### GIVEN PROBLEM
Rewrite the entries below, substituting "Command" for each occurrence of "Instruction" and leaving everything else unchanged.

### EXERCISE INPUT
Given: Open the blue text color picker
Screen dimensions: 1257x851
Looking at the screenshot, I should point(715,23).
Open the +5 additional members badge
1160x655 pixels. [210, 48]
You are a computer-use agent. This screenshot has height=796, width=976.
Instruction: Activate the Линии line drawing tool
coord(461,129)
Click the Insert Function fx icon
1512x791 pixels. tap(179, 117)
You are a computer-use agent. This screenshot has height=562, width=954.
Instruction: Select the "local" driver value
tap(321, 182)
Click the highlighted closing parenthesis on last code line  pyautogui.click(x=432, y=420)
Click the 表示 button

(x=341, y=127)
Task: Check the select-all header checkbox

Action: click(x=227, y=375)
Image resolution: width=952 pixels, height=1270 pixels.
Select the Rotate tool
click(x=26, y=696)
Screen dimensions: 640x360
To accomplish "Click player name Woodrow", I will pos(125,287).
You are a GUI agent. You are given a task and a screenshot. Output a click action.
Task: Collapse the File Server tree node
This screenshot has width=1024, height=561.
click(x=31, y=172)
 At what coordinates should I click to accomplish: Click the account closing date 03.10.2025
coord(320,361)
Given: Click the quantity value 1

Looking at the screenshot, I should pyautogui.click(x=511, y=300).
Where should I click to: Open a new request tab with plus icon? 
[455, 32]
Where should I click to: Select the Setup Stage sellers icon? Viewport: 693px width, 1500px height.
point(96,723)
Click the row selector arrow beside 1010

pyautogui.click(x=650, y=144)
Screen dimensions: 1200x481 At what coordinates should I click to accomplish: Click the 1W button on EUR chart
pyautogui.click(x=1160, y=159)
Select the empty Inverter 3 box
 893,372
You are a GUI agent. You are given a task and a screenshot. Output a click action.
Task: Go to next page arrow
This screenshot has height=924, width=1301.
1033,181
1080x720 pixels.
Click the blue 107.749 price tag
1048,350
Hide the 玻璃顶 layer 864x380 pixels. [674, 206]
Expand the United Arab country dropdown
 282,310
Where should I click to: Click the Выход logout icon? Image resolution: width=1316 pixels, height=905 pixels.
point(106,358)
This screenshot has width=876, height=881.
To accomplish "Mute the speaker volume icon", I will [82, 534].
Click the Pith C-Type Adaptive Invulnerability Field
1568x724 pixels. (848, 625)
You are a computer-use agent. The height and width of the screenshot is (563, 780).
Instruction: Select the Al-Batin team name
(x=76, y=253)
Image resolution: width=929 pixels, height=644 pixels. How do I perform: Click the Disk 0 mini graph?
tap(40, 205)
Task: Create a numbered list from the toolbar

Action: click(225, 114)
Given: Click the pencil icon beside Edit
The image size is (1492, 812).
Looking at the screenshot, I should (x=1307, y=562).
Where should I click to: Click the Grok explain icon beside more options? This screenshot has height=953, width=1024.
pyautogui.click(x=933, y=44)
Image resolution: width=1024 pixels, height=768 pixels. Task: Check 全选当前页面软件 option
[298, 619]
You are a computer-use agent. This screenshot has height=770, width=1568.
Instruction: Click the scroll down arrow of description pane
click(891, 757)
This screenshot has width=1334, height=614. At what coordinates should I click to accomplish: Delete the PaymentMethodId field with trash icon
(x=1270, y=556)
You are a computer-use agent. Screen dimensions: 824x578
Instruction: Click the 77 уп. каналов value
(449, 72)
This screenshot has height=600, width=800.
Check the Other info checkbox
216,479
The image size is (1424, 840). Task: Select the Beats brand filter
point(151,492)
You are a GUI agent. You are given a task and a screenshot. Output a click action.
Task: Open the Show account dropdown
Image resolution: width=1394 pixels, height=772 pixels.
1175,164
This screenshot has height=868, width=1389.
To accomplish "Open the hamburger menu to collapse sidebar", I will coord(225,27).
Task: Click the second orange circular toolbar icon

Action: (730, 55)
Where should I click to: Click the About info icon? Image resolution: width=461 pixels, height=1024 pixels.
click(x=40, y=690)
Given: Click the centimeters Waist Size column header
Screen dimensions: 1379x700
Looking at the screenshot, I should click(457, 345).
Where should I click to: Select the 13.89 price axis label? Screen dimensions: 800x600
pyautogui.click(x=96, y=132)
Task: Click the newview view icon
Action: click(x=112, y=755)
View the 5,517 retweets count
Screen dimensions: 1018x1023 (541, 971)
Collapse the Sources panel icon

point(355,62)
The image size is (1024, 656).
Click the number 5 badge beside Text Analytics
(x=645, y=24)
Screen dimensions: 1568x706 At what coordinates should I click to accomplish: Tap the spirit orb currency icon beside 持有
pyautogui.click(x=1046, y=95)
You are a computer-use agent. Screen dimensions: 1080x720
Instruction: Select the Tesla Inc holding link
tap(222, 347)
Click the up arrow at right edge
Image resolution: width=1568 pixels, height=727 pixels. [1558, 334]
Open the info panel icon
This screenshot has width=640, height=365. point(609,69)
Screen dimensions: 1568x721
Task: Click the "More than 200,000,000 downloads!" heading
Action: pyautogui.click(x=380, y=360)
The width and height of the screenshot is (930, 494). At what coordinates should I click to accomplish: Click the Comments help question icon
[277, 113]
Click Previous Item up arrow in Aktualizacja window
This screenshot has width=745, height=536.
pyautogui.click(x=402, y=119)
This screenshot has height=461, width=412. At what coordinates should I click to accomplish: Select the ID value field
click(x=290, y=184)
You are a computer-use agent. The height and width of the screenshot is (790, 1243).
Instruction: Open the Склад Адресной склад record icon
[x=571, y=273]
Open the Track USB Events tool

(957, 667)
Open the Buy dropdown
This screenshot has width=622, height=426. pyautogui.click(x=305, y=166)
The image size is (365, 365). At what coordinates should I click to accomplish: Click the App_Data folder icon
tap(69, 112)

### REPLY
Given: Open the blue text color picker
Screen dimensions: 1257x851
Looking at the screenshot, I should point(715,23).
Open the +5 additional members badge
1160x655 pixels. [210, 48]
You are a computer-use agent. This screenshot has height=796, width=976.
Command: Activate the Линии line drawing tool
coord(461,129)
Click the Insert Function fx icon
1512x791 pixels. tap(179, 117)
You are a computer-use agent. This screenshot has height=562, width=954.
Command: Select the "local" driver value
tap(321, 182)
Click the highlighted closing parenthesis on last code line  pyautogui.click(x=432, y=420)
Click the 表示 button

(x=341, y=127)
Task: Check the select-all header checkbox

Action: click(x=227, y=375)
Image resolution: width=952 pixels, height=1270 pixels.
Select the Rotate tool
click(x=26, y=696)
Screen dimensions: 640x360
To accomplish "Click player name Woodrow", I will pos(125,287).
You are a GUI agent. You are given a task and a screenshot. Output a click action.
Task: Collapse the File Server tree node
This screenshot has width=1024, height=561.
click(x=31, y=172)
 At what coordinates should I click to accomplish: Click the account closing date 03.10.2025
coord(320,361)
Given: Click the quantity value 1

Looking at the screenshot, I should pyautogui.click(x=511, y=300).
Where should I click to: Open a new request tab with plus icon? 
[455, 32]
Where should I click to: Select the Setup Stage sellers icon? Viewport: 693px width, 1500px height.
point(96,723)
Click the row selector arrow beside 1010

pyautogui.click(x=650, y=144)
Screen dimensions: 1200x481 At what coordinates should I click to accomplish: Click the 1W button on EUR chart
pyautogui.click(x=1160, y=159)
Select the empty Inverter 3 box
 893,372
You are a GUI agent. You are given a task and a screenshot. Output a click action.
Task: Go to next page arrow
This screenshot has height=924, width=1301.
1033,181
1080x720 pixels.
Click the blue 107.749 price tag
1048,350
Hide the 玻璃顶 layer 864x380 pixels. [674, 206]
Expand the United Arab country dropdown
 282,310
Where should I click to: Click the Выход logout icon? Image resolution: width=1316 pixels, height=905 pixels.
point(106,358)
This screenshot has width=876, height=881.
To accomplish "Mute the speaker volume icon", I will [82, 534].
Click the Pith C-Type Adaptive Invulnerability Field
1568x724 pixels. (848, 625)
You are a computer-use agent. The height and width of the screenshot is (563, 780).
Command: Select the Al-Batin team name
(x=76, y=253)
Image resolution: width=929 pixels, height=644 pixels. How do I perform: Click the Disk 0 mini graph?
tap(40, 205)
Task: Create a numbered list from the toolbar

Action: click(225, 114)
Given: Click the pencil icon beside Edit
The image size is (1492, 812).
Looking at the screenshot, I should (x=1307, y=562).
Where should I click to: Click the Grok explain icon beside more options? This screenshot has height=953, width=1024.
pyautogui.click(x=933, y=44)
Image resolution: width=1024 pixels, height=768 pixels. Task: Check 全选当前页面软件 option
[298, 619]
You are a computer-use agent. This screenshot has height=770, width=1568.
Command: Click the scroll down arrow of description pane
click(891, 757)
This screenshot has width=1334, height=614. At what coordinates should I click to accomplish: Delete the PaymentMethodId field with trash icon
(x=1270, y=556)
You are a computer-use agent. Screen dimensions: 824x578
Command: Click the 77 уп. каналов value
(449, 72)
This screenshot has height=600, width=800.
Check the Other info checkbox
216,479
The image size is (1424, 840). Task: Select the Beats brand filter
point(151,492)
You are a GUI agent. You are given a task and a screenshot. Output a click action.
Task: Open the Show account dropdown
Image resolution: width=1394 pixels, height=772 pixels.
1175,164
This screenshot has height=868, width=1389.
To accomplish "Open the hamburger menu to collapse sidebar", I will coord(225,27).
Task: Click the second orange circular toolbar icon

Action: (730, 55)
Where should I click to: Click the About info icon? Image resolution: width=461 pixels, height=1024 pixels.
click(x=40, y=690)
Given: Click the centimeters Waist Size column header
Screen dimensions: 1379x700
Looking at the screenshot, I should click(457, 345).
Where should I click to: Select the 13.89 price axis label? Screen dimensions: 800x600
pyautogui.click(x=96, y=132)
Task: Click the newview view icon
Action: click(x=112, y=755)
View the 5,517 retweets count
Screen dimensions: 1018x1023 (541, 971)
Collapse the Sources panel icon

point(355,62)
The image size is (1024, 656).
Click the number 5 badge beside Text Analytics
(x=645, y=24)
Screen dimensions: 1568x706 At what coordinates should I click to accomplish: Tap the spirit orb currency icon beside 持有
pyautogui.click(x=1046, y=95)
You are a computer-use agent. Screen dimensions: 1080x720
Command: Select the Tesla Inc holding link
tap(222, 347)
Click the up arrow at right edge
Image resolution: width=1568 pixels, height=727 pixels. [1558, 334]
Open the info panel icon
This screenshot has width=640, height=365. point(609,69)
Screen dimensions: 1568x721
Task: Click the "More than 200,000,000 downloads!" heading
Action: pyautogui.click(x=380, y=360)
The width and height of the screenshot is (930, 494). At what coordinates should I click to accomplish: Click the Comments help question icon
[277, 113]
Click Previous Item up arrow in Aktualizacja window
This screenshot has width=745, height=536.
pyautogui.click(x=402, y=119)
This screenshot has height=461, width=412. At what coordinates should I click to accomplish: Select the ID value field
click(x=290, y=184)
You are a computer-use agent. The height and width of the screenshot is (790, 1243).
Command: Open the Склад Адресной склад record icon
[x=571, y=273]
Open the Track USB Events tool

(957, 667)
Open the Buy dropdown
This screenshot has width=622, height=426. pyautogui.click(x=305, y=166)
The image size is (365, 365). At what coordinates should I click to accomplish: Click the App_Data folder icon
tap(69, 112)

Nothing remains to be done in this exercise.